You should sort in increasing order of end point because let's say if at a point there are multiple points to choose from then choosing the one which ends later may make it possible to make an answer. For example, consider the ranges [1,2],[2,2],[1,3]
Thanks understood.
It would be nice if you added some comments to the solution code for F.
Problem C is quite similar to 781C — Tree Infection, and can similarly be solved by simply simulating the entire process.

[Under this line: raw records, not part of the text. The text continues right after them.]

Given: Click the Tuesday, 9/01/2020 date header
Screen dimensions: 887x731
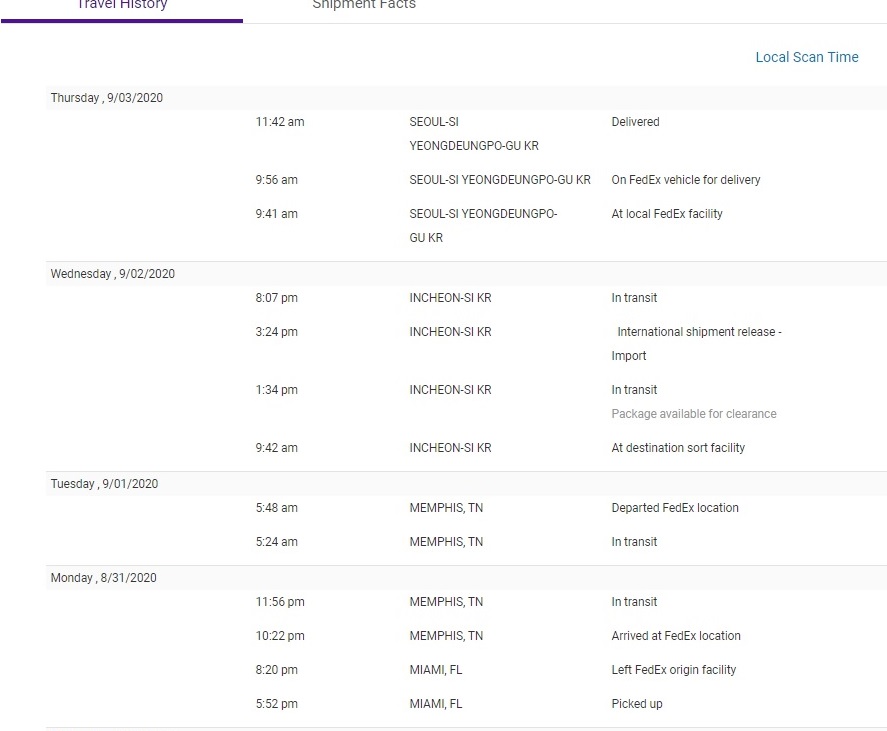Looking at the screenshot, I should tap(104, 484).
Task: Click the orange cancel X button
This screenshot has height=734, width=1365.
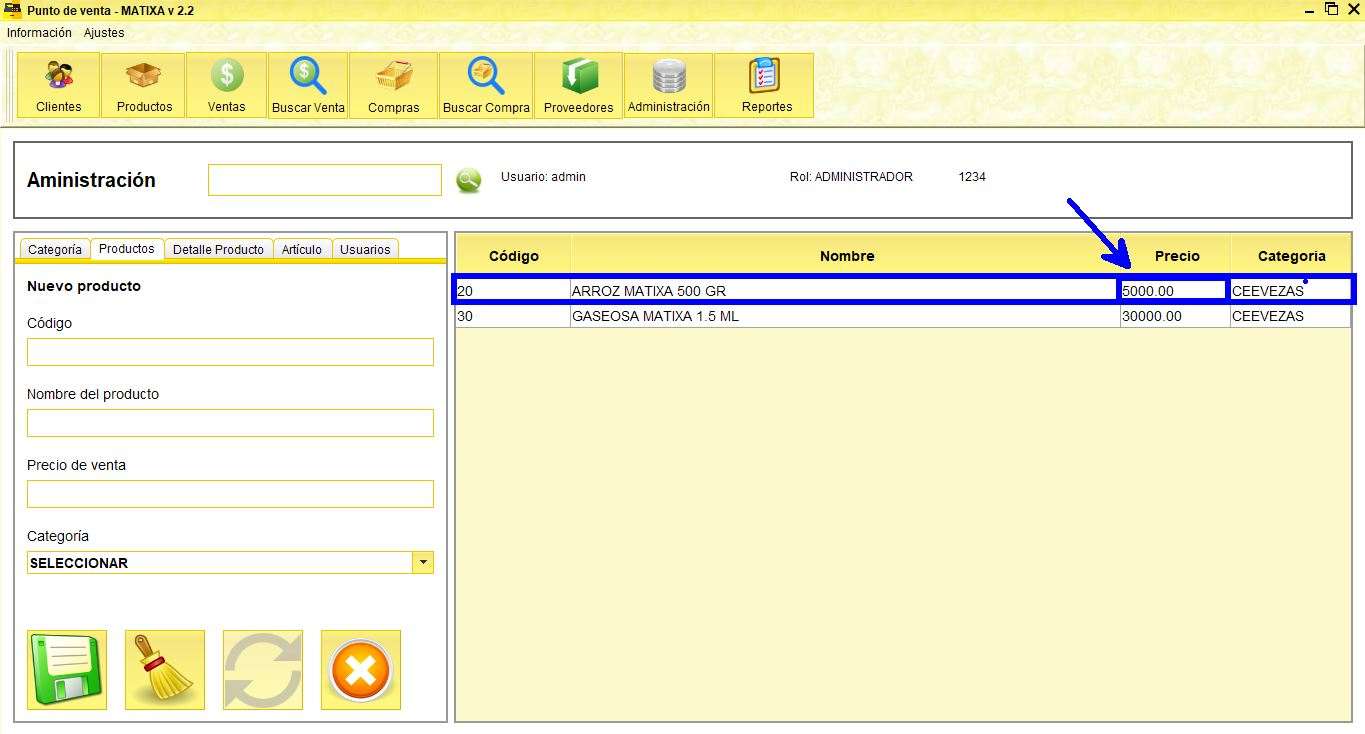Action: pyautogui.click(x=360, y=670)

Alternative solution for C:
We just simulate the whole process, second by second. We always try to allocate the current task to the most efficient worker. If there are any free workers (they do not have any more good tasks for them), then we have to take a task from the worker with the most tasks. This suggests that we need to use a treeset for fast insert / delete in log(n) time.

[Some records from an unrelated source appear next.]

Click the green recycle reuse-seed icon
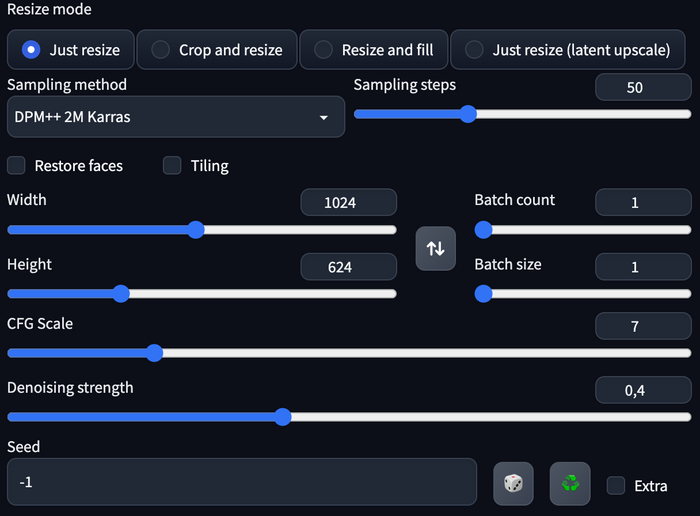700x516 pixels. click(570, 483)
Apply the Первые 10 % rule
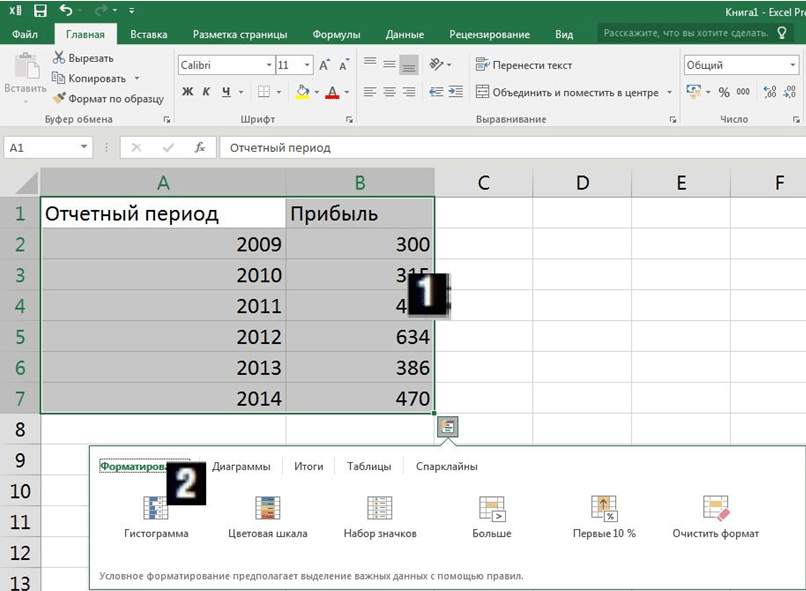This screenshot has height=591, width=806. (604, 509)
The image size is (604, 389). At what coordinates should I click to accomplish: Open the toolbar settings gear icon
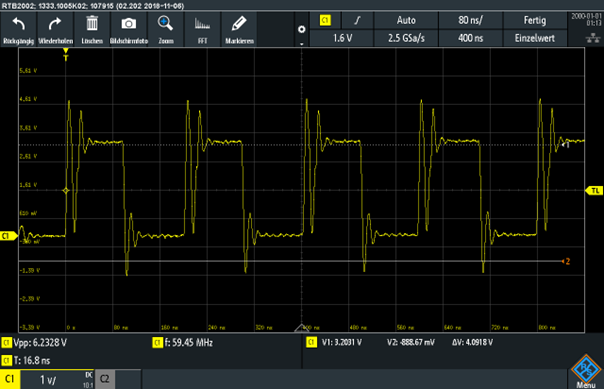click(302, 29)
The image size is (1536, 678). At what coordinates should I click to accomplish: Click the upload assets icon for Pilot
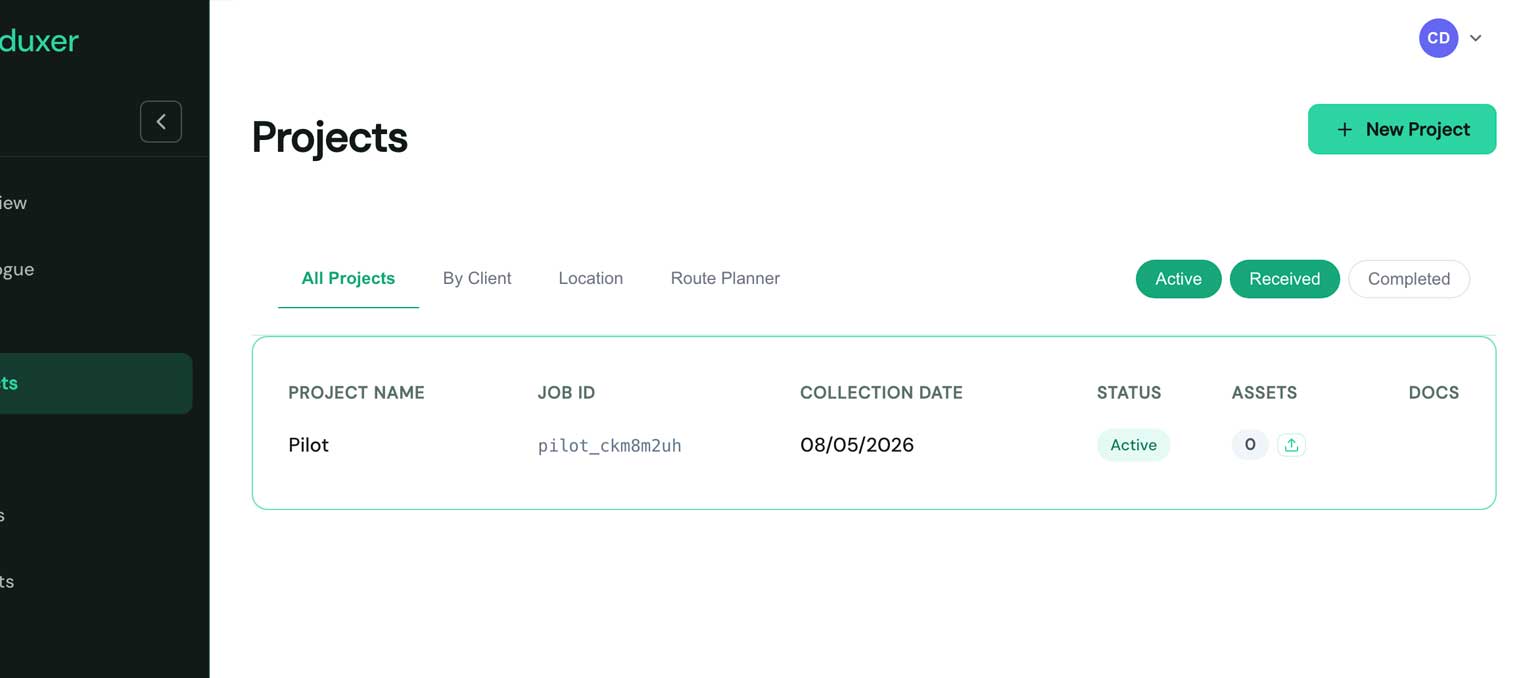point(1291,445)
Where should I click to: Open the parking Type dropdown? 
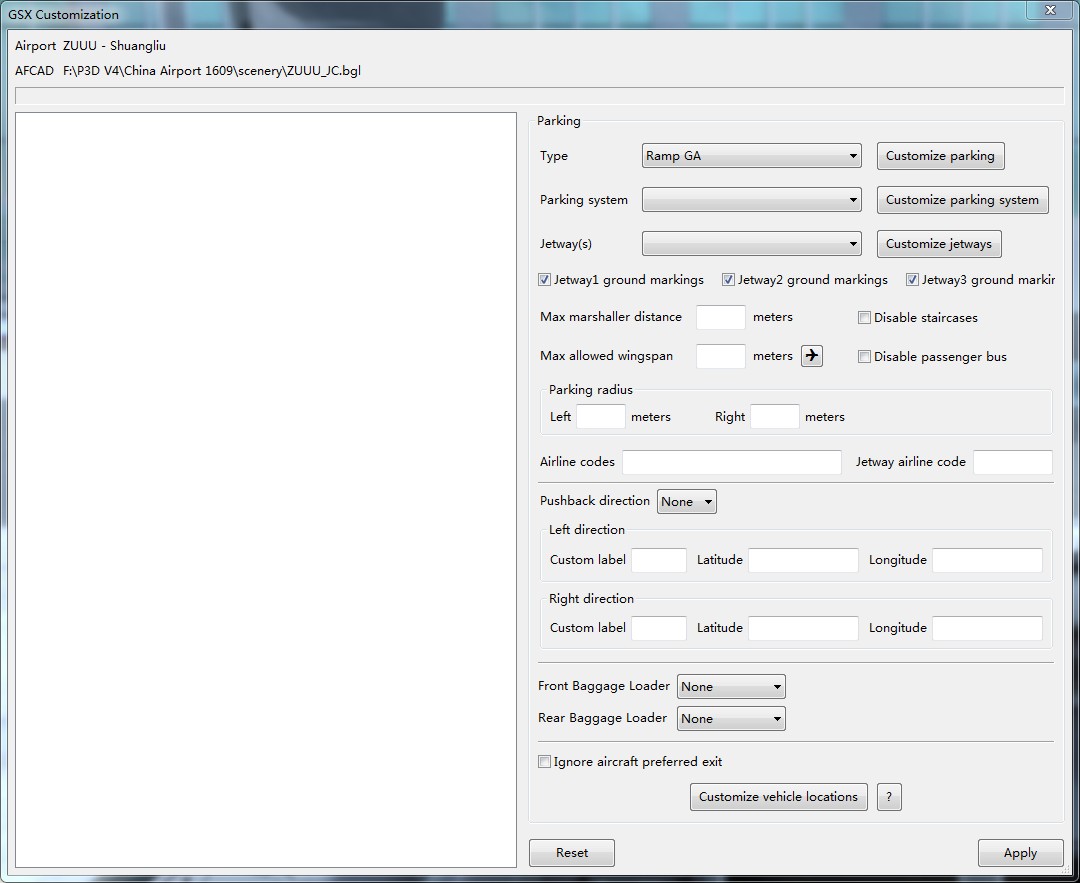751,156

The code goes like this: while we have tasks remaining, we let all the busy workers do their task first, then for the free workers, we transfer the task from the worker with the most tasks to it.
We notice that to make the free worker do a task for 2 seconds, we just skip their turn and transfer the task from the busy worker to the free worker. So the next moment that same worker will be busy and will do the task.
Submission: https://codeforces.com/contest/1701/submission/207853000
thanks, i have the same approach and been debugging my code since like 5 hours now, finally found what's wrong in my code by looking at yours ^_^
And how does one prove that it is optimal to assign the workers(that do not have any good tasks for them) to go help the worker with the maximum number of remaining tasks ?
Suppose not, then it means that a worker helps someone with less than max number of remaining tasks x. Then, we did not change the worst case timing of x when we could have done so by making worker i help worker x. Thus there is a contradiction for optimality.
Okay. I think I get it. It's amazing you could recall your solution/reasoning from a 6month old problem. Thanks a lot.